▶ **Exercise objective**
Please state how many lines in the records that follow include "will", with no other output.

▶ **The data**
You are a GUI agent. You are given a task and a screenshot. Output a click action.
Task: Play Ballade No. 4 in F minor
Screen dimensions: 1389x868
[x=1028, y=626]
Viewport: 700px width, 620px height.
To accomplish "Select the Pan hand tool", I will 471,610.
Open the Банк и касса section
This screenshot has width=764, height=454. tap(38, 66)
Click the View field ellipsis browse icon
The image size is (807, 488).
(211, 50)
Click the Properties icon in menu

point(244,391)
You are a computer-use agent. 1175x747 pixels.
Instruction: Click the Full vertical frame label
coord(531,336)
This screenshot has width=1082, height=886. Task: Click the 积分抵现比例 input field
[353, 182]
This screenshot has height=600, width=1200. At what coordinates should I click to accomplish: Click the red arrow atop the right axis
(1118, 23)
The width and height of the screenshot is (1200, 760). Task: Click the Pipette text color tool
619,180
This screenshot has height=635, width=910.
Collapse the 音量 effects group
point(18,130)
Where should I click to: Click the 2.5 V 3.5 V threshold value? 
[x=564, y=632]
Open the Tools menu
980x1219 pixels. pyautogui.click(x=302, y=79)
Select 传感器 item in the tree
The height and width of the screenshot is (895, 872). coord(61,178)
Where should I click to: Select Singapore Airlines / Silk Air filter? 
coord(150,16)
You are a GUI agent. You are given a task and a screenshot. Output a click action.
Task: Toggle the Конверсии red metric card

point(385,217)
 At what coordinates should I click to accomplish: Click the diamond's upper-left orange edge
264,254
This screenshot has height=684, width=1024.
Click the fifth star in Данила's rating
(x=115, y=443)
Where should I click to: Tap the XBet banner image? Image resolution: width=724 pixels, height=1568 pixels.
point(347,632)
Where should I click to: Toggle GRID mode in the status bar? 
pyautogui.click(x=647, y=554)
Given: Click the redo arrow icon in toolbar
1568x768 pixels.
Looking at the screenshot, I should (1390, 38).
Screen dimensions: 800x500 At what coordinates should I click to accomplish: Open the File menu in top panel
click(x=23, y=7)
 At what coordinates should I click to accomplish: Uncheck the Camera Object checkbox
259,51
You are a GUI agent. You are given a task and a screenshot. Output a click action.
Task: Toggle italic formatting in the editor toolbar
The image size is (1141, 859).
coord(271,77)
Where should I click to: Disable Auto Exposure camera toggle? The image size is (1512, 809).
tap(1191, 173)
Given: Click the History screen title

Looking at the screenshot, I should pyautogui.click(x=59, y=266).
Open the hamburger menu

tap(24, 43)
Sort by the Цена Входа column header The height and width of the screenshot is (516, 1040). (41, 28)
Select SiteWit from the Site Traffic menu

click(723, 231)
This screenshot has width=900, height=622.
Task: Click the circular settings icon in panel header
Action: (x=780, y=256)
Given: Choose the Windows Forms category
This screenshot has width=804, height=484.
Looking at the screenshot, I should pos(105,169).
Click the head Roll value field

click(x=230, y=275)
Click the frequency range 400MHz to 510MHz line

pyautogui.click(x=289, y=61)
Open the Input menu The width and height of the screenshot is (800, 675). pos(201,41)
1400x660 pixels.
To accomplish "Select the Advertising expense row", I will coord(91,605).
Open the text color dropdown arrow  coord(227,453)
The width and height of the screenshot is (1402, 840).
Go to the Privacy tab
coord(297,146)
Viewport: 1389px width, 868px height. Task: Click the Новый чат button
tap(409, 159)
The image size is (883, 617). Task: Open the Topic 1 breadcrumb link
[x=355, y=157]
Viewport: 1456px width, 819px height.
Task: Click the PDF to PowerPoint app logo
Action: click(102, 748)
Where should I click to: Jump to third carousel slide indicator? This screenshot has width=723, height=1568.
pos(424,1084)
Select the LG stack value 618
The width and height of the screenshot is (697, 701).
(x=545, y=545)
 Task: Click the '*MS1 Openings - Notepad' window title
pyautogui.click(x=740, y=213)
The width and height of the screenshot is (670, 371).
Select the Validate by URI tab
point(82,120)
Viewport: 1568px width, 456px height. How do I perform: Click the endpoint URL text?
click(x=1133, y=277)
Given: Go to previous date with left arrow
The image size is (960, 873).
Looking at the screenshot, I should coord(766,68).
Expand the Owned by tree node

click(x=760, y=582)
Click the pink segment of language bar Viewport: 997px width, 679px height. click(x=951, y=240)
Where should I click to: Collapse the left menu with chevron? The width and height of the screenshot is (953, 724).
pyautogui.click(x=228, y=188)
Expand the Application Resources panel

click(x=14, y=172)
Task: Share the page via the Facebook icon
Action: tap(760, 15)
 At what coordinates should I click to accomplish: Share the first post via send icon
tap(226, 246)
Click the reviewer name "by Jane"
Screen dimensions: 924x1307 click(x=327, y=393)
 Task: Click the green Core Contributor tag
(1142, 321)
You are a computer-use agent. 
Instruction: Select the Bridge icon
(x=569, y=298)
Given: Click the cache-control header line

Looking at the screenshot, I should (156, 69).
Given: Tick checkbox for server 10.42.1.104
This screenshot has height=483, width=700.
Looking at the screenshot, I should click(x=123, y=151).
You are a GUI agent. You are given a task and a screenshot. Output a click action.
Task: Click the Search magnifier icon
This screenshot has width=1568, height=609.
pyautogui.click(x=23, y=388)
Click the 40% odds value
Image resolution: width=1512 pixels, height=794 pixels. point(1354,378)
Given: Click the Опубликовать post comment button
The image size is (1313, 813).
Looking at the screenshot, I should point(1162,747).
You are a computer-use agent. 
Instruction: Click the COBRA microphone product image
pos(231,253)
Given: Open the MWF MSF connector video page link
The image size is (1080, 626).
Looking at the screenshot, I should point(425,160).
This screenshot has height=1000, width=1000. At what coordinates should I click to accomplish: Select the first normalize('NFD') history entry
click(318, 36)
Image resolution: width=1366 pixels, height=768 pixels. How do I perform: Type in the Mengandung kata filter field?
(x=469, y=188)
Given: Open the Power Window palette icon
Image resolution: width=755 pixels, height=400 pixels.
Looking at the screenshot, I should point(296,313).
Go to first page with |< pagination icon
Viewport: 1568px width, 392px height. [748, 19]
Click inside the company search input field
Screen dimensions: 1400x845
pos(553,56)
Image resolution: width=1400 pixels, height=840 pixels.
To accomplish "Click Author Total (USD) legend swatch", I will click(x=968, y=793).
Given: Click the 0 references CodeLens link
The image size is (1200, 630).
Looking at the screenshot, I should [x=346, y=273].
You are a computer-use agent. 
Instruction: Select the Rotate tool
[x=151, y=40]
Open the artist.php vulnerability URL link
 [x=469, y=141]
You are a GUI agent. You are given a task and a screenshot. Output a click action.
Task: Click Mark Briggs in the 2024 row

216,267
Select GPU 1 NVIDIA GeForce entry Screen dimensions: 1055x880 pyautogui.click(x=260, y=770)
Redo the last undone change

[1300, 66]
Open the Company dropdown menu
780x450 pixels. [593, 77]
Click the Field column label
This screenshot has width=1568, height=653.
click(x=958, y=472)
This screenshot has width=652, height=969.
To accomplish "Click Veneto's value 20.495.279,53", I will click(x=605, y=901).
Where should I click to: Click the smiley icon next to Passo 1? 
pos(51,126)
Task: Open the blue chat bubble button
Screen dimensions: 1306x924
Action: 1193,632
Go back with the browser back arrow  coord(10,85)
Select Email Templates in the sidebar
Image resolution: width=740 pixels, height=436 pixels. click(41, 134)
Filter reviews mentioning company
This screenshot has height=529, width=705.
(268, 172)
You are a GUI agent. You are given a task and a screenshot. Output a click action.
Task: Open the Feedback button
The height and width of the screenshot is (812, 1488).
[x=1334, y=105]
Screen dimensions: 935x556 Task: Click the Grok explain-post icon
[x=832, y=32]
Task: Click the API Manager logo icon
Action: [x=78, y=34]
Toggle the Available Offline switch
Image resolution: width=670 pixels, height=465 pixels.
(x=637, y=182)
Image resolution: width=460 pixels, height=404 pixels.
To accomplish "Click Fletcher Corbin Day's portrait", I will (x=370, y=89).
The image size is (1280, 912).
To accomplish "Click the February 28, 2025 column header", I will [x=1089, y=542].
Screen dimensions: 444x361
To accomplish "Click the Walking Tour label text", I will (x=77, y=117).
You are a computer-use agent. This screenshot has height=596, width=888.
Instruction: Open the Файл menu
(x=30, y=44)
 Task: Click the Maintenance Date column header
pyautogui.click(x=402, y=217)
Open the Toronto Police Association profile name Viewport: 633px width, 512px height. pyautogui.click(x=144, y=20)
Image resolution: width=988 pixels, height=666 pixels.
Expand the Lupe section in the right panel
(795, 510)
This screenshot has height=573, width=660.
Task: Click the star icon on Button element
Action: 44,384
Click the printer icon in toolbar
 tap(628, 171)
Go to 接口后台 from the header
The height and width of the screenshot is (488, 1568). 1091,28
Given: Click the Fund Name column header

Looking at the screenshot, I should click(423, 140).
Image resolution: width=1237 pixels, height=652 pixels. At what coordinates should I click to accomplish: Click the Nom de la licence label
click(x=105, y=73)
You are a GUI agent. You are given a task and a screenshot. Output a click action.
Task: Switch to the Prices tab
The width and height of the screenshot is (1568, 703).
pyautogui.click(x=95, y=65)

▶ **Exercise answer**
7